SOURCE DATA:
=======
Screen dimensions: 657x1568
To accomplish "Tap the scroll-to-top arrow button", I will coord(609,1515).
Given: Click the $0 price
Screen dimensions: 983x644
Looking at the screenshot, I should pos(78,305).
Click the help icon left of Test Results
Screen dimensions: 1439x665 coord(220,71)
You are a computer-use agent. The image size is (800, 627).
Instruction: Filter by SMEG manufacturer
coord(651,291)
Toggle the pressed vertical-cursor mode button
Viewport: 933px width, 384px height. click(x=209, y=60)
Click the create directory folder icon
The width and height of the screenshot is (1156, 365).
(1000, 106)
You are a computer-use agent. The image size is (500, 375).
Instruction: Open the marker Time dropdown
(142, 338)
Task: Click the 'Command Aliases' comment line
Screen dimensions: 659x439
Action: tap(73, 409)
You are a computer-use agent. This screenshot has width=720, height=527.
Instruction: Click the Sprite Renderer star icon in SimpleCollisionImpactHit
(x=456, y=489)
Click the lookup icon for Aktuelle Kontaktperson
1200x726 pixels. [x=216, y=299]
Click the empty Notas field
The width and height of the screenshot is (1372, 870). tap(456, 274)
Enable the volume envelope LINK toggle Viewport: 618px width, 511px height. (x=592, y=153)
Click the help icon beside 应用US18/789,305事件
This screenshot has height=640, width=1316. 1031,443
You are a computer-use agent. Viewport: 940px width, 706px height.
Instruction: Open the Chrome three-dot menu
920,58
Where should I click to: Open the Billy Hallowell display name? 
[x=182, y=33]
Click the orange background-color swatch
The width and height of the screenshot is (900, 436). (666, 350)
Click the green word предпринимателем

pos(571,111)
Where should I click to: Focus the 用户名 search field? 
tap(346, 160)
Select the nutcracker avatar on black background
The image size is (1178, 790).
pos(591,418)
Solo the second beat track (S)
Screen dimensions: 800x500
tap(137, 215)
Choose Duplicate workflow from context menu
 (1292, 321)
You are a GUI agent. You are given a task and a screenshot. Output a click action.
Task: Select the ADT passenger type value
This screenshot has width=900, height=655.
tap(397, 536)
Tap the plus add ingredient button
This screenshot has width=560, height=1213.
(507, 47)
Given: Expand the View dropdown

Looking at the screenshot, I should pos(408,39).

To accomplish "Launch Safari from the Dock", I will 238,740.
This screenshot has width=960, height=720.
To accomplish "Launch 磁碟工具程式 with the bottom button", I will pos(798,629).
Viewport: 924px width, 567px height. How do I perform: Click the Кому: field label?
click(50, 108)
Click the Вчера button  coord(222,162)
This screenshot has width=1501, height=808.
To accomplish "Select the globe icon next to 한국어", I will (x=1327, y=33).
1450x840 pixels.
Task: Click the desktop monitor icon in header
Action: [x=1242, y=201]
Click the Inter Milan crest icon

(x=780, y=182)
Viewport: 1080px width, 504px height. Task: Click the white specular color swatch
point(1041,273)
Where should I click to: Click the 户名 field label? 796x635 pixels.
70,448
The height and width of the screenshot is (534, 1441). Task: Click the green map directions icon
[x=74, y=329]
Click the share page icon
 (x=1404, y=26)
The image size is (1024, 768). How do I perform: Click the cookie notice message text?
=======
HOW TO COMPLETE THIS TASK: The number of lines above containing the word "Launch" is all that should be returned.

RESPONSE FOR THIS EXERCISE: 2